La transformation du secteur de l’énergie vers des sources d’énergie propres est essentielle à l’atteinte d’un avenir carboneutre et est l’un de nos principaux domaines d’intérêt pour la lutte contre les changements climatiques. Les entreprises du secteur de la TIC peuvent créer un avantage concurrentiel et atténuer les risques liés au climat en s’engageant à produire de l’énergie propre, en priorisant le matériel et les infrastructures à faible consommation d’énergie et en harmonisant le développement avec de nouvelles sources de production d’énergie propre.

Les propriétaires d’actifs et les investisseurs devraient tenir compte des éléments suivants lorsqu’ils font appel à des sociétés émettrices :

  • La société est-elle alignée sur le principe de la carboneutralité ou a-t-elle pris des engagements en ce sens?
  • La société s’est-elle engagée à produire une énergie propre ambitieuse et comparable à celle de ses pairs du secteur?
  • La société a-t-elle pris un engagement de carboneutralité d’ici 2050, conformément à l’Accord de Paris?
  • La société a-t-elle un plan de décarbonisation pour soutenir ses engagements? Le plan tient-il compte de la transition de la consommation d’énergie existante vers des sources propres et de l’obtention d’une énergie propre en croissance?
  • La société divulgue-t-elle ses émissions du champ d’application 3 et quels plans a-t-elle mis en place pour y remédier?
  • La société tient-elle compte de l’efficacité énergétique et de l’efficacité d’utilisation minimale de l’énergie dans ses approvisionnements technologiques?
  • Au-delà de l’énergie, la société s’est-elle penchée sur les risques liés au climat, comme le cycle de vie des technologies et la capacité à gérer les déchets électroniques?
  • La société a-t-elle dévoilé et démontré des progrès importants en matière de conservation de l’énergie et de gestion des risques climatiques?

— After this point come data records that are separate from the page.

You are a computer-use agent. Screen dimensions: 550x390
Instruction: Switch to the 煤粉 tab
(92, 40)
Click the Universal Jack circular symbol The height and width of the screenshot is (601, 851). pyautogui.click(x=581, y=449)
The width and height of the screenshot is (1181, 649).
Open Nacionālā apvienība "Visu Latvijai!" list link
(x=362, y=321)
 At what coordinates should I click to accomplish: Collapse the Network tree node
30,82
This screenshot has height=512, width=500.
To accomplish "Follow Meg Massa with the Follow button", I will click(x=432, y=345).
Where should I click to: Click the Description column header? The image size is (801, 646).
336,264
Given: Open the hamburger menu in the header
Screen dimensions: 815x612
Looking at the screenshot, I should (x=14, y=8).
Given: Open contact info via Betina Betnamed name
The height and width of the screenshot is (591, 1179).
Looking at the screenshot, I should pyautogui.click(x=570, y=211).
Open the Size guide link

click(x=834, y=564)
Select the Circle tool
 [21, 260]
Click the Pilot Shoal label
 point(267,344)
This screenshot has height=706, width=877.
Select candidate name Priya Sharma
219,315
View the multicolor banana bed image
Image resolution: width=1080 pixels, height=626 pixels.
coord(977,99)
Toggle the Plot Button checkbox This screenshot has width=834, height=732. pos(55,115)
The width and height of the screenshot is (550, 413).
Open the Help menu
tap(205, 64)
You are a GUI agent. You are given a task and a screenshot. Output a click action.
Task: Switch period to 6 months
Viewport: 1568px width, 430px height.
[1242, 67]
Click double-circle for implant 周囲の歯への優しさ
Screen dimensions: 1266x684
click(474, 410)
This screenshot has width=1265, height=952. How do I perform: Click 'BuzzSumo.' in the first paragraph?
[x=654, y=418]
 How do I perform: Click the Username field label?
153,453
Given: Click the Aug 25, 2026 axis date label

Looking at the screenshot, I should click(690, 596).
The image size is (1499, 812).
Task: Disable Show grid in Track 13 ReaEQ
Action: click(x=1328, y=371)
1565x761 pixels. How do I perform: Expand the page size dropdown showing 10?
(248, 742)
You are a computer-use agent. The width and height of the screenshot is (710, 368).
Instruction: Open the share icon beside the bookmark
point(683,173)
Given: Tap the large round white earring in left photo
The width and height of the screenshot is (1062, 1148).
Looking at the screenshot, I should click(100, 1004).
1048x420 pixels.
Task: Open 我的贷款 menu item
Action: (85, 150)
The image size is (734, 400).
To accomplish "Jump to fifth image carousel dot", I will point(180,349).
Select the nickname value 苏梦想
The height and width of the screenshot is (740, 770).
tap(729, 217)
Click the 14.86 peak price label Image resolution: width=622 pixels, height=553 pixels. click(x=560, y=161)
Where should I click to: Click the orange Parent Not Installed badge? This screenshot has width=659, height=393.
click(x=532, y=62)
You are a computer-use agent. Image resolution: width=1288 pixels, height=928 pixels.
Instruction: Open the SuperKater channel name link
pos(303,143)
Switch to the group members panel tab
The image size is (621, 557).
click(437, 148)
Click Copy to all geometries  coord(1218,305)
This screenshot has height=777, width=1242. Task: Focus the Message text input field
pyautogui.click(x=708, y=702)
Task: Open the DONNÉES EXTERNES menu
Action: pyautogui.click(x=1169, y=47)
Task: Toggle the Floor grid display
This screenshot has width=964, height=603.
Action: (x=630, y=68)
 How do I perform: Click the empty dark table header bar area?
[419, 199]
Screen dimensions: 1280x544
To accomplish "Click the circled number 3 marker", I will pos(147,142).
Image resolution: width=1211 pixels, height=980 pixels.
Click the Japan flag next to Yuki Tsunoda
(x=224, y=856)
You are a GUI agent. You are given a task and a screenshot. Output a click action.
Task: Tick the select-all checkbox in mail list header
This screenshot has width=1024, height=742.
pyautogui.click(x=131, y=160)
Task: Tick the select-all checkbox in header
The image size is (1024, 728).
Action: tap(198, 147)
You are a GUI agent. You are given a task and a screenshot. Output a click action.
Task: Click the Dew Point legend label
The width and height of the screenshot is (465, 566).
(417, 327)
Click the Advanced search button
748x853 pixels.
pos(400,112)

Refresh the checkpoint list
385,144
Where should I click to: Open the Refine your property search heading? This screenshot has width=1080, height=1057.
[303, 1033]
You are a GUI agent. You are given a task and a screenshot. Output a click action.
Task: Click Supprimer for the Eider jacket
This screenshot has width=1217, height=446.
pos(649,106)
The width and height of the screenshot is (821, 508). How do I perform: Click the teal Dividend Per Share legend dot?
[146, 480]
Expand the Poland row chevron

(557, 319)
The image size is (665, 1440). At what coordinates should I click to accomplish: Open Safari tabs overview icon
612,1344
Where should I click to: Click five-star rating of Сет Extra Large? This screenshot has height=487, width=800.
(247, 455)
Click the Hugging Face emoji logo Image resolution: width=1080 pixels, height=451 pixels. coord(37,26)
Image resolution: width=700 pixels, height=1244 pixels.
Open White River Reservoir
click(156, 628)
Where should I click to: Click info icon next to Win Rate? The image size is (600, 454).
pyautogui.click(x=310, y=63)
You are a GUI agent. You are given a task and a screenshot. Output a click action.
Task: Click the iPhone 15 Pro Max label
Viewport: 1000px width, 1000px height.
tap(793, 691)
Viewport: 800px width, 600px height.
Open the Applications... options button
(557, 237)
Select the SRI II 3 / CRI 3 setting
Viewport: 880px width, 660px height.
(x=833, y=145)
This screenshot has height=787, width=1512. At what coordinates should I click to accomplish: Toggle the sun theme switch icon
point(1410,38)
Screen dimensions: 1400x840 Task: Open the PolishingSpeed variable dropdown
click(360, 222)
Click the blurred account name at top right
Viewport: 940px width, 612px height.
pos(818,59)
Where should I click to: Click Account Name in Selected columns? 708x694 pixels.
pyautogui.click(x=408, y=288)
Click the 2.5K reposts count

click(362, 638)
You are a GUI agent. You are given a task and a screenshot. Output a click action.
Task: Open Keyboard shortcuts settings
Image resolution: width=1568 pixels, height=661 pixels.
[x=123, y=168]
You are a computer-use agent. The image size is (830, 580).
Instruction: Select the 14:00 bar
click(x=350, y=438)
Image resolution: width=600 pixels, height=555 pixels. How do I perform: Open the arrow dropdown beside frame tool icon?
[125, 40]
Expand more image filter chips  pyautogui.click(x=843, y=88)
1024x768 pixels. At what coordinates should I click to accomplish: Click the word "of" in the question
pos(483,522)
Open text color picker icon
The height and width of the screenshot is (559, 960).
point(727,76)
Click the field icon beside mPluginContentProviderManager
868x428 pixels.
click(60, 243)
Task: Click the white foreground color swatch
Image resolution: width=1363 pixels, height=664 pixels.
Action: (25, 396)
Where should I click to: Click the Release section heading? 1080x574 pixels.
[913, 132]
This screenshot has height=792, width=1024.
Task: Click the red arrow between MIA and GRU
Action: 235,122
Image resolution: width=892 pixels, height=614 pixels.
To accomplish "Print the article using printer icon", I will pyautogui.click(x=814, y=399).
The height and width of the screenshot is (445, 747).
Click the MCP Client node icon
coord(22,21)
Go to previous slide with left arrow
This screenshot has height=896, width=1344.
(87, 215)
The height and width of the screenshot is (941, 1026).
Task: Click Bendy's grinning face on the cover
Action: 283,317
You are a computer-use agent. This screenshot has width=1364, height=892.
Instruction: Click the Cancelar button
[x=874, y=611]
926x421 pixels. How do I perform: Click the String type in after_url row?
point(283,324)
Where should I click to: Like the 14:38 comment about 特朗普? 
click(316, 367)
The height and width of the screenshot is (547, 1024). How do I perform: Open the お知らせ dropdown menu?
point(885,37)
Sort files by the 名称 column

Au sujet de l’équipe Investissement responsable de BMO Gestion mondiale d’actifs

L’équipe Investissement responsable de BMO Gestion mondiale d’actifs gère et développe le leadership éclairé en matière d’investissement responsable (IR) de la société, publiant régulièrement des analyses approfondies sur divers sujets d’actualité ayant trait à des enjeux environnementaux, sociaux et de gouvernance (ESG). Elle collabore avec les équipes de placement en ce qui concerne l’évolution des enjeux ESG actuels, offre un soutien continu quant à l’intégration des facteurs ESG, utilise une approche progressive dans les activités de gérance et supervise les initiatives ESG et les engagements de BMO Gestion mondiale d’actifs en matière d’investissement responsable.

Avis jurisdique

BMO Gestion mondiale d’actifs est une marque de commerce qui englobe BMO Gestion d’actifs inc. et BMO Investissements Inc.

Tout énoncé qui repose nécessairement sur des événements futurs peut être une déclaration prospective. Les déclarations prospectives ne sont pas des garanties de rendement. Elles comportent des risques, des éléments d’incertitude et des hypothèses. Bien que ces déclarations soient fondées sur des hypothèses considérées comme raisonnables, rien ne garantit que les résultats réels ne seront pas sensiblement différents des résultats attendus. L’investisseur est prié de ne pas se fier indûment aux déclarations prospectives.

Le présent document est fourni à titre informatif seulement. L’information qui s’y trouve ne constitue pas une source de conseils fiscaux, juridiques ou de placement et ne doit pas être considérée comme telle. Les placements particuliers ou les stratégies de négociation doivent être évalués en fonction de la situation de l’investisseur. Il est préférable, en toute circonstance, d’obtenir l’avis de professionnels.